## Your task
Give only the number of lines in the records below that contain the word "computer".

--- Data for this exercise Enclosed Below ---

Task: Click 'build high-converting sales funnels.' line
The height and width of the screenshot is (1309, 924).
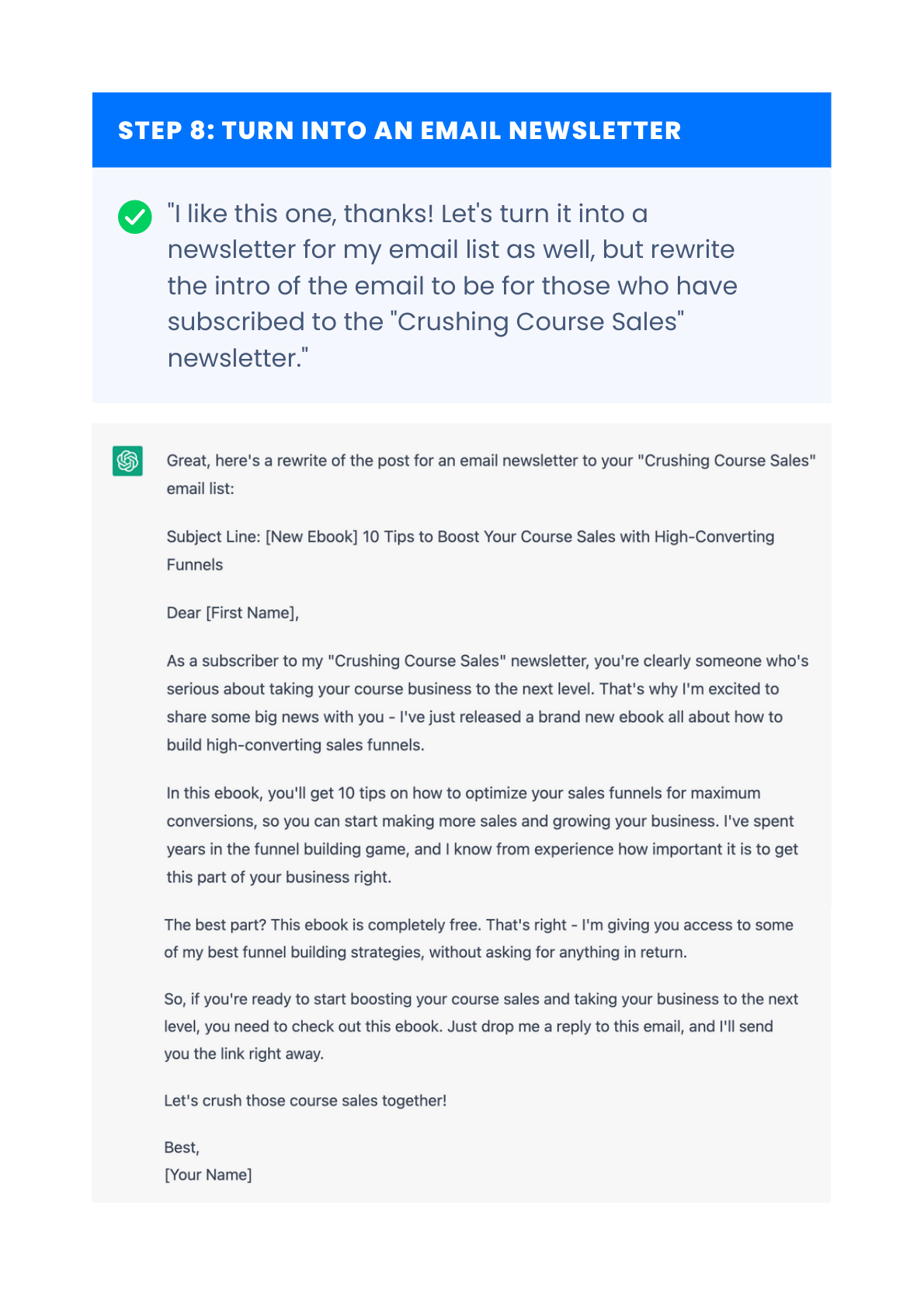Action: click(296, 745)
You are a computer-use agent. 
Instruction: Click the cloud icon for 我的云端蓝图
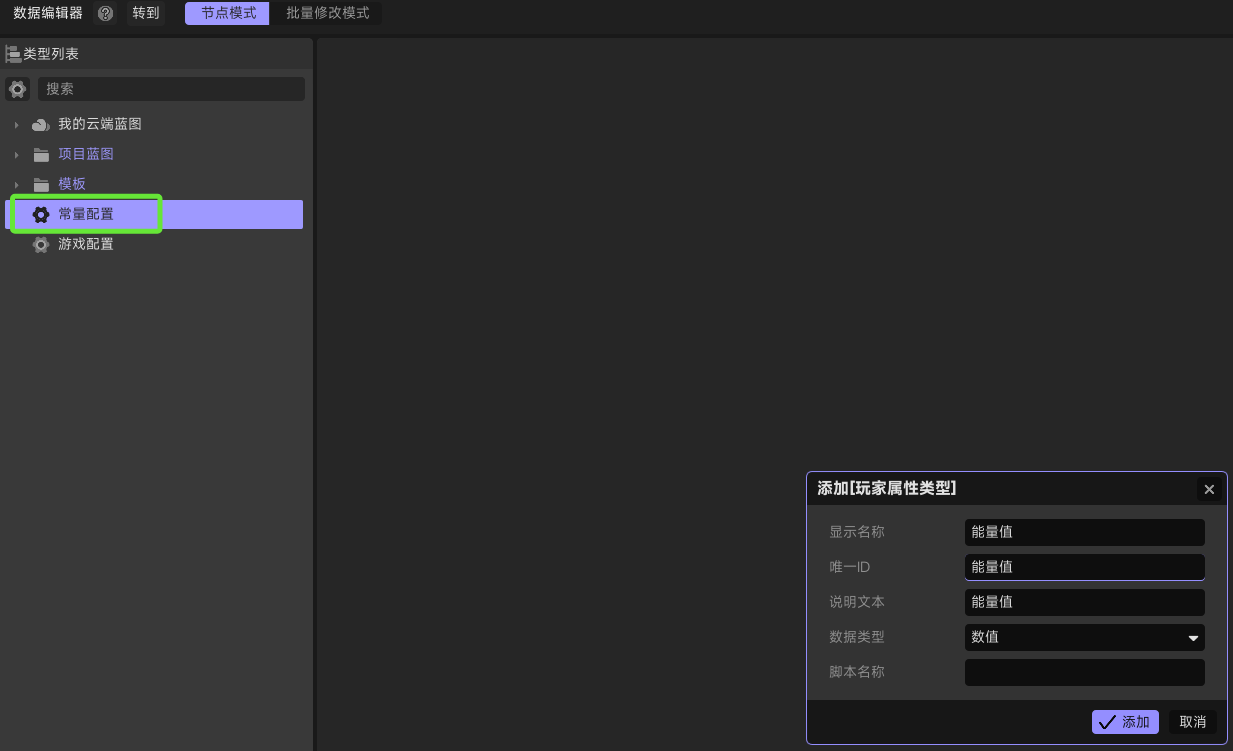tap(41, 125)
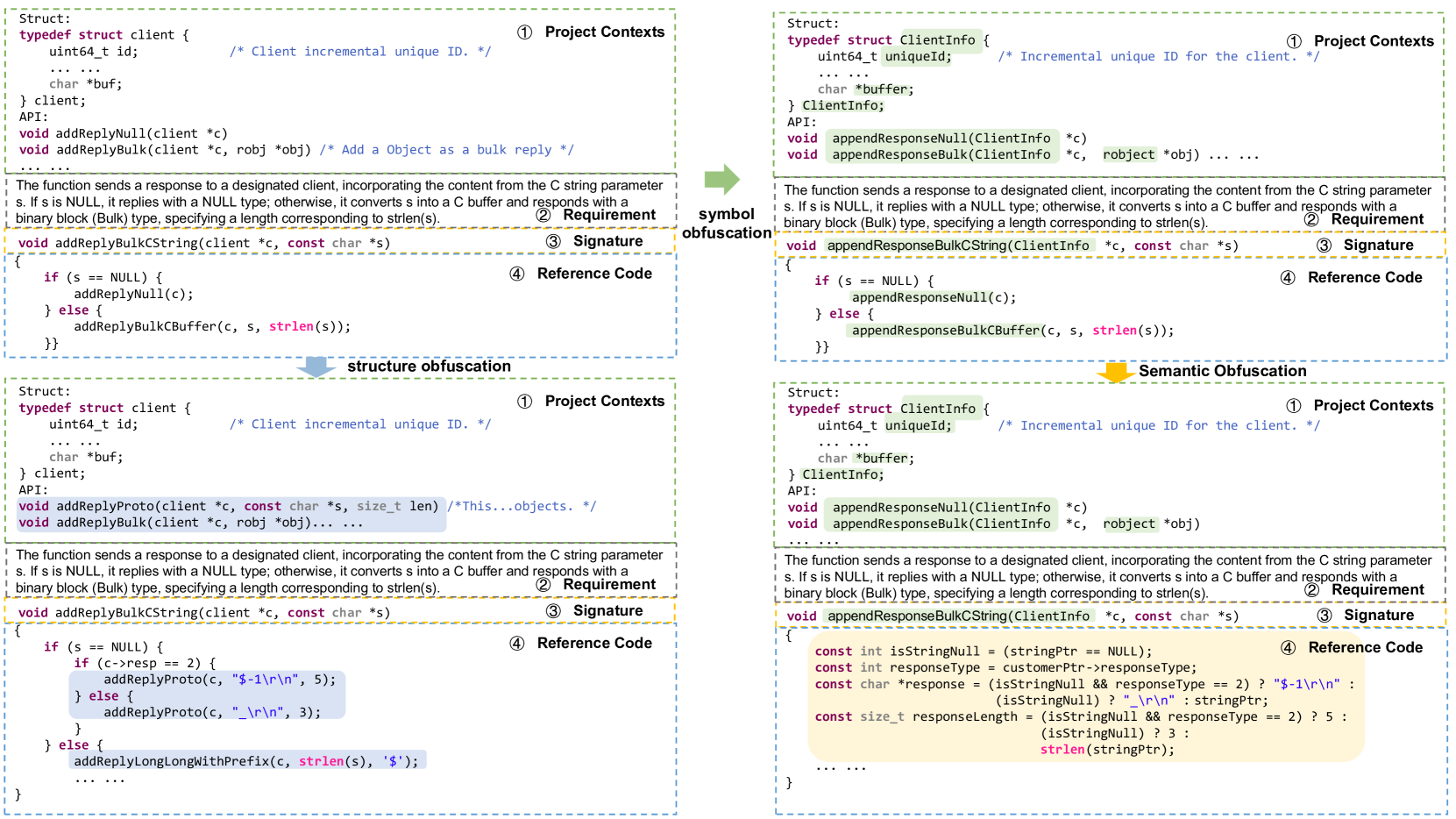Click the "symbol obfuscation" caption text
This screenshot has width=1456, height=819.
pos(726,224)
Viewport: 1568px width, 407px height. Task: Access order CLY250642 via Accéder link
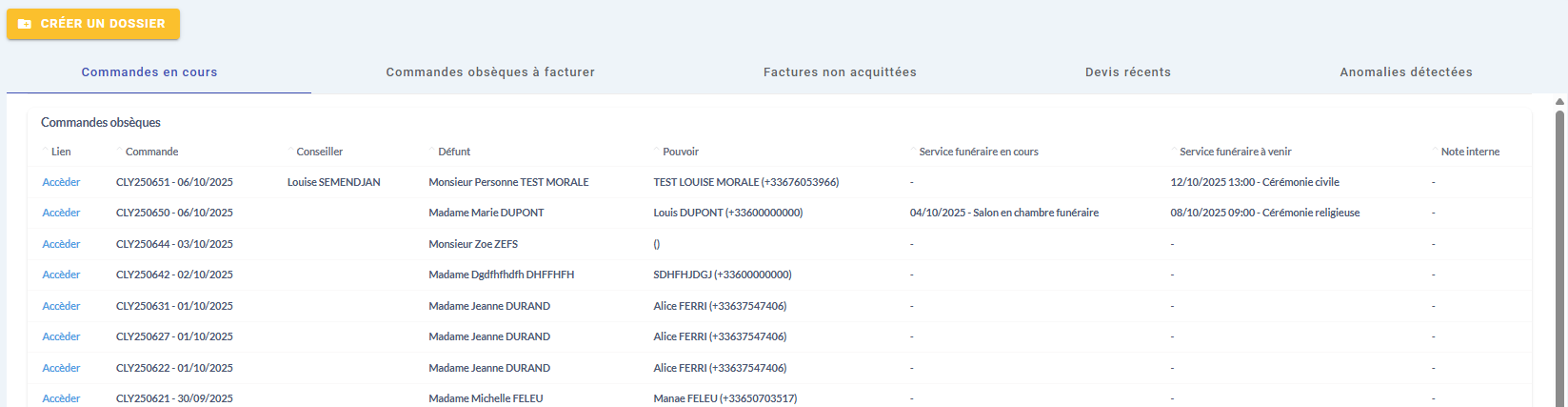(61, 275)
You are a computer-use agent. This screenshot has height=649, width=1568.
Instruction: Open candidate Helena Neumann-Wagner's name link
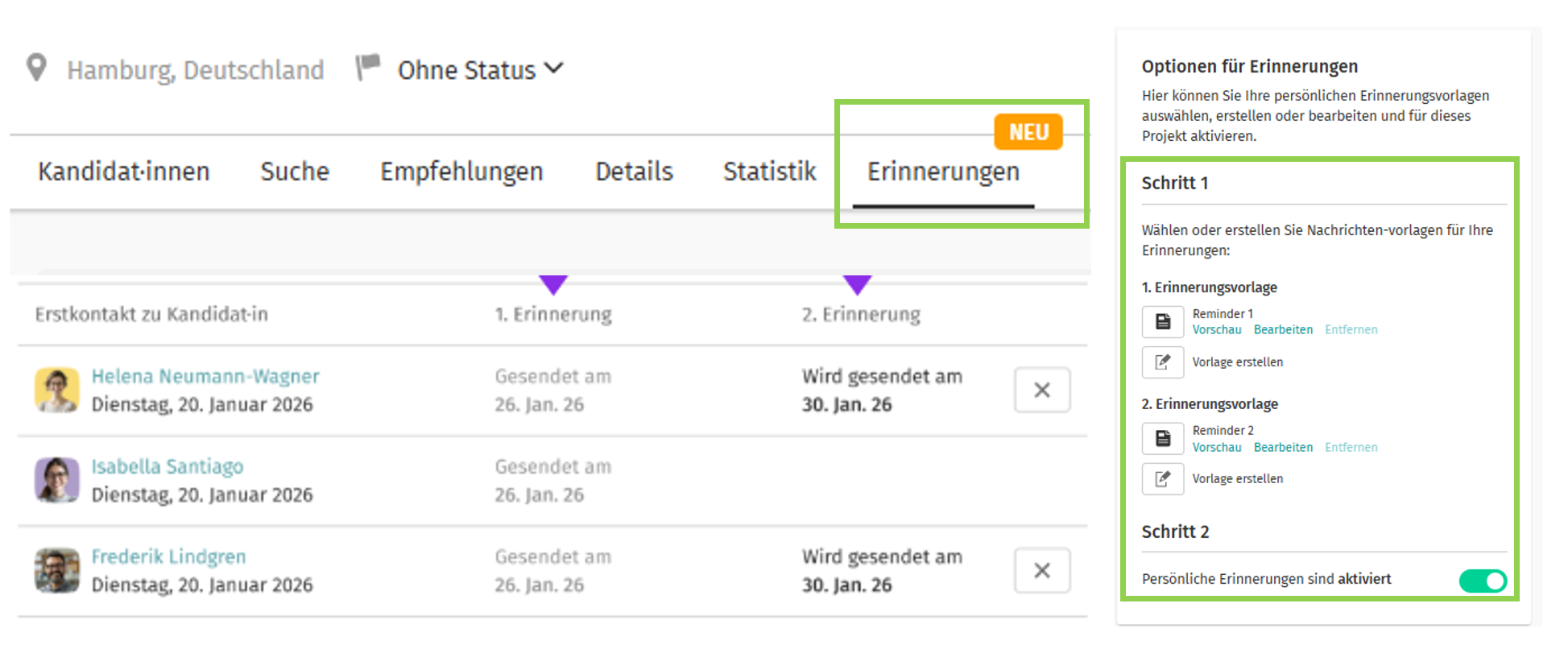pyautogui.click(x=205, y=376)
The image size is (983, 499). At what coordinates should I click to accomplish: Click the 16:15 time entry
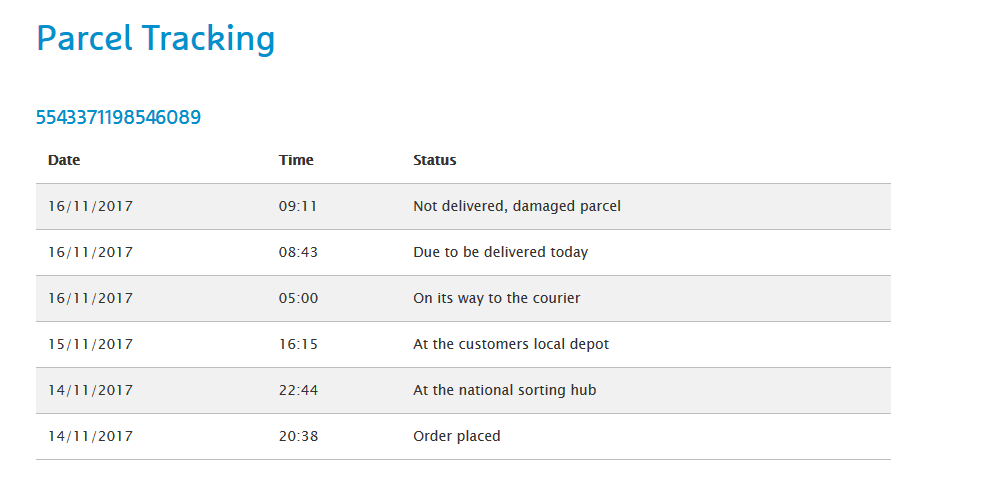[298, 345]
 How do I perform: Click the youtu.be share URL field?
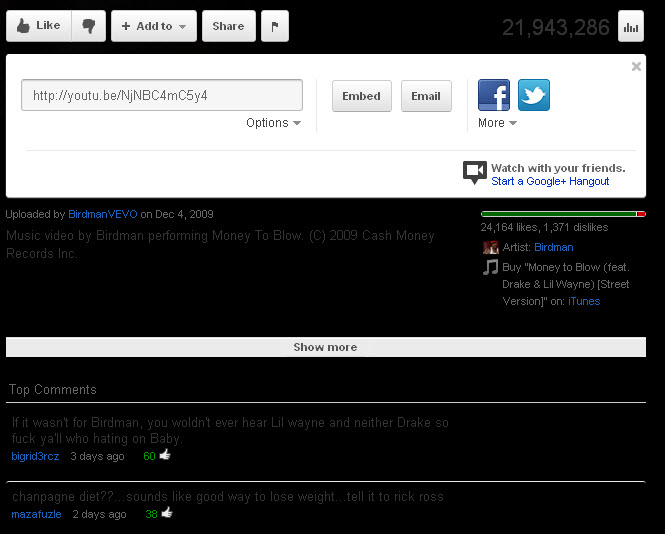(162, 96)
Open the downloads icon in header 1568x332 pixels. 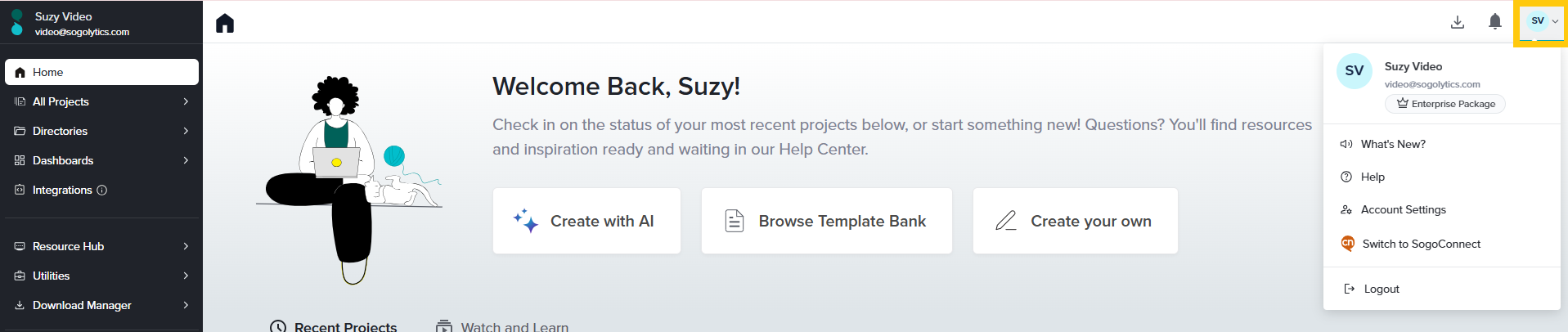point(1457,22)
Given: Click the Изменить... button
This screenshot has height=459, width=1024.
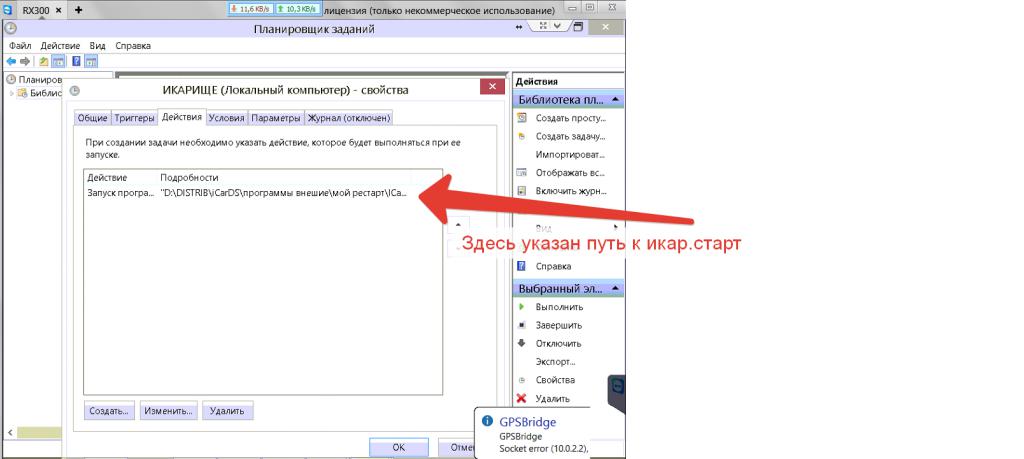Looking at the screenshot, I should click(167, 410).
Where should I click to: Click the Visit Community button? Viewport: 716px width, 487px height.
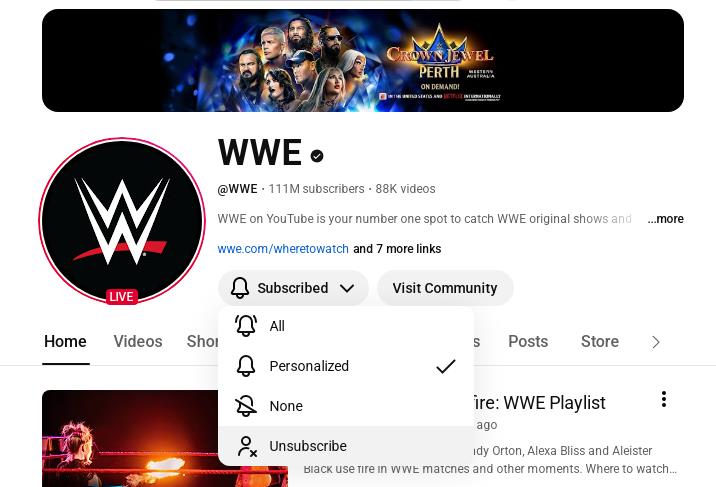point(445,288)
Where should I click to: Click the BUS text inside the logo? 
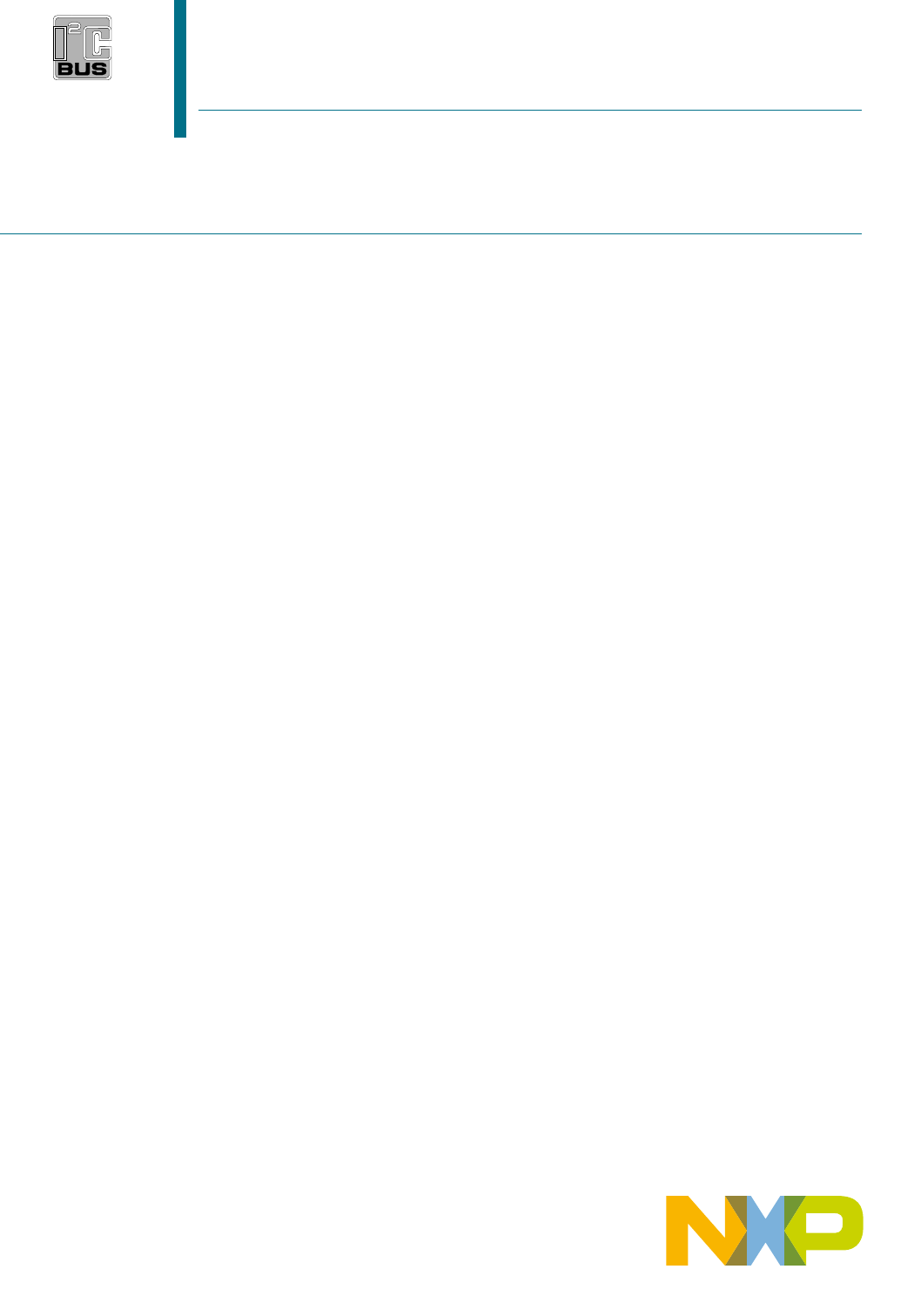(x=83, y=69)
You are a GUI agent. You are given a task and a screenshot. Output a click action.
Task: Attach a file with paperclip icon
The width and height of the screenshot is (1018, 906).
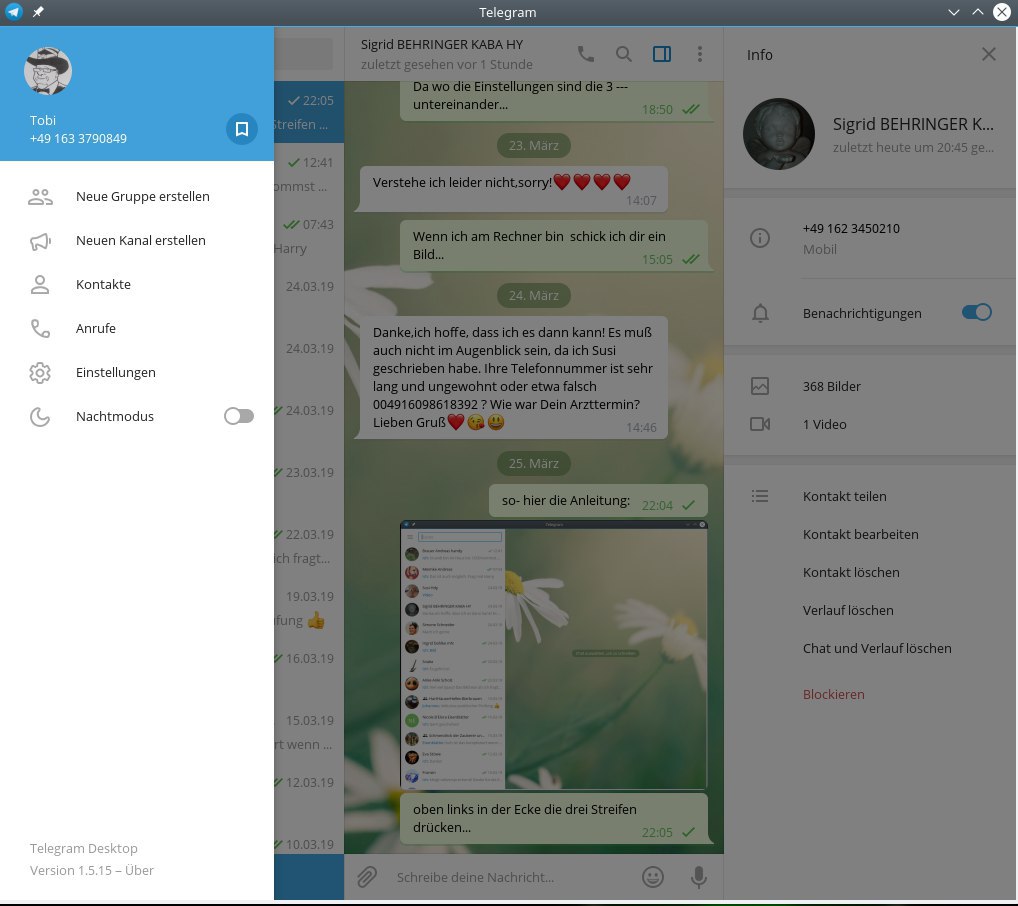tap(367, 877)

--- End of Enclosed Data for this exercise ---

## Result
2